From the line that contains "[Item 8] (125, 634)" down to the last line of the data below, transcribe every line exactly.

- **Saved entries**
•••••

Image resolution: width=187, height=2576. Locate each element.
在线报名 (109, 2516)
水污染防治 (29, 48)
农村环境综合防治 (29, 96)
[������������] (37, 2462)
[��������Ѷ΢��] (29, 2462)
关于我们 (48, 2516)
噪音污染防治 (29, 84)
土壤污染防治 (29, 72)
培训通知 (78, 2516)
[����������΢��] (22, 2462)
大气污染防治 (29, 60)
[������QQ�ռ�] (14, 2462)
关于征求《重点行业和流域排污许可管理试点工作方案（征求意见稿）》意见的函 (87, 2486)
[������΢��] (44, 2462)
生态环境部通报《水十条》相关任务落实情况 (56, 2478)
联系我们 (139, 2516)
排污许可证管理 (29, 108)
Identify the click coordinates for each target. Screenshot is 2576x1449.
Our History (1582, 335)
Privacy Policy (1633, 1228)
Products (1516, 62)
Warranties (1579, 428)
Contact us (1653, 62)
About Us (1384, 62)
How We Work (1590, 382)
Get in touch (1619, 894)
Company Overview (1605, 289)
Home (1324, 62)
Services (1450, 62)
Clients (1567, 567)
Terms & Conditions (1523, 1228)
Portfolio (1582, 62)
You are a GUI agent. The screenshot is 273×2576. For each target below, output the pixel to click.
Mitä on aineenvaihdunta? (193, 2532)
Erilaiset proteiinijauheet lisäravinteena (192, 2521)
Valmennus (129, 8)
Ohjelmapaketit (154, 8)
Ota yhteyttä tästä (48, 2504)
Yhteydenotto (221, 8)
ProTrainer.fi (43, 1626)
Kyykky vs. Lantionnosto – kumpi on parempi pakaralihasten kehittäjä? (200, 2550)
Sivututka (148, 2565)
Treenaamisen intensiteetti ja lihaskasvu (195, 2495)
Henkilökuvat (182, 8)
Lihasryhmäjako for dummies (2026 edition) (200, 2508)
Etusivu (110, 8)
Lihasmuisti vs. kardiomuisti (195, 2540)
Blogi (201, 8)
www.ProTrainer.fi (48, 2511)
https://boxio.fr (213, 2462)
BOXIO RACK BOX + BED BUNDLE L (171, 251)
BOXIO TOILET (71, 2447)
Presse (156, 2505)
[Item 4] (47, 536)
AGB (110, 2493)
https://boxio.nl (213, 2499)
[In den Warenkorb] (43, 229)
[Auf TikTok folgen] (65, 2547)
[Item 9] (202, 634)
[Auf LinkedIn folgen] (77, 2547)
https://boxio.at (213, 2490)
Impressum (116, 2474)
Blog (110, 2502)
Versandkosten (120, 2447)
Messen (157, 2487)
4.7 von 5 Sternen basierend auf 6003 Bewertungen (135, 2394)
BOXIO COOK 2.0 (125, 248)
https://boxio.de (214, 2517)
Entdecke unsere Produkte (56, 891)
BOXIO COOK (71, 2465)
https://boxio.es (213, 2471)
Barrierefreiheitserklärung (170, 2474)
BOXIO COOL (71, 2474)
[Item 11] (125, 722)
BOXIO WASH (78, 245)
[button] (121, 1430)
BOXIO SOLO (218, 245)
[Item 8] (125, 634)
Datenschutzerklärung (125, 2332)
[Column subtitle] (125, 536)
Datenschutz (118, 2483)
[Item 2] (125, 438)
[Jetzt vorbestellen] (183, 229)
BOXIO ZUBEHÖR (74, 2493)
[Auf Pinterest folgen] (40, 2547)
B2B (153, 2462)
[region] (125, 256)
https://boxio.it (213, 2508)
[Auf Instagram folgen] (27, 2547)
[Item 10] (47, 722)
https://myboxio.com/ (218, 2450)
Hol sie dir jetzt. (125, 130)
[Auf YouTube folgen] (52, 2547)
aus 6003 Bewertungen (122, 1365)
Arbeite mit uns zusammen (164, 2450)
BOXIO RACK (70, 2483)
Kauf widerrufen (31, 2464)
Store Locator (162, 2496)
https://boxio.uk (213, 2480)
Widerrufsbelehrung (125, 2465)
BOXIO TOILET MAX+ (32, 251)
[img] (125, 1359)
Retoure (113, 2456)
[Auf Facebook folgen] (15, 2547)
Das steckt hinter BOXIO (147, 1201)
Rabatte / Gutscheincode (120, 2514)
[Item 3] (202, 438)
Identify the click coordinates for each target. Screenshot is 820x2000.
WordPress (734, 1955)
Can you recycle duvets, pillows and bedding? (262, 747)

•••••

- **Answer for this exercise**
[Item 8] (125, 634)
Datenschutzerklärung (125, 2332)
[Column subtitle] (125, 536)
Datenschutz (118, 2483)
[Item 2] (125, 438)
[Jetzt vorbestellen] (183, 229)
BOXIO ZUBEHÖR (74, 2493)
[Auf Pinterest folgen] (40, 2547)
B2B (153, 2462)
[region] (125, 256)
https://boxio.it (213, 2508)
[Auf Instagram folgen] (27, 2547)
[Item 10] (47, 722)
https://myboxio.com/ (218, 2450)
Hol sie dir jetzt. (125, 130)
[Auf YouTube folgen] (52, 2547)
aus 6003 Bewertungen (122, 1365)
Arbeite mit uns zusammen (164, 2450)
BOXIO RACK (70, 2483)
Kauf widerrufen (31, 2464)
Store Locator (162, 2496)
https://boxio.uk (213, 2480)
Widerrufsbelehrung (125, 2465)
BOXIO TOILET MAX+ (32, 251)
[img] (125, 1359)
Retoure (113, 2456)
[Auf Facebook folgen] (15, 2547)
Das steckt hinter BOXIO (147, 1201)
Rabatte / Gutscheincode (120, 2514)
[Item 3] (202, 438)
Identify the click coordinates for each target. Screenshot is 820x2000.
WordPress (734, 1955)
Can you recycle duvets, pillows and bedding? (262, 747)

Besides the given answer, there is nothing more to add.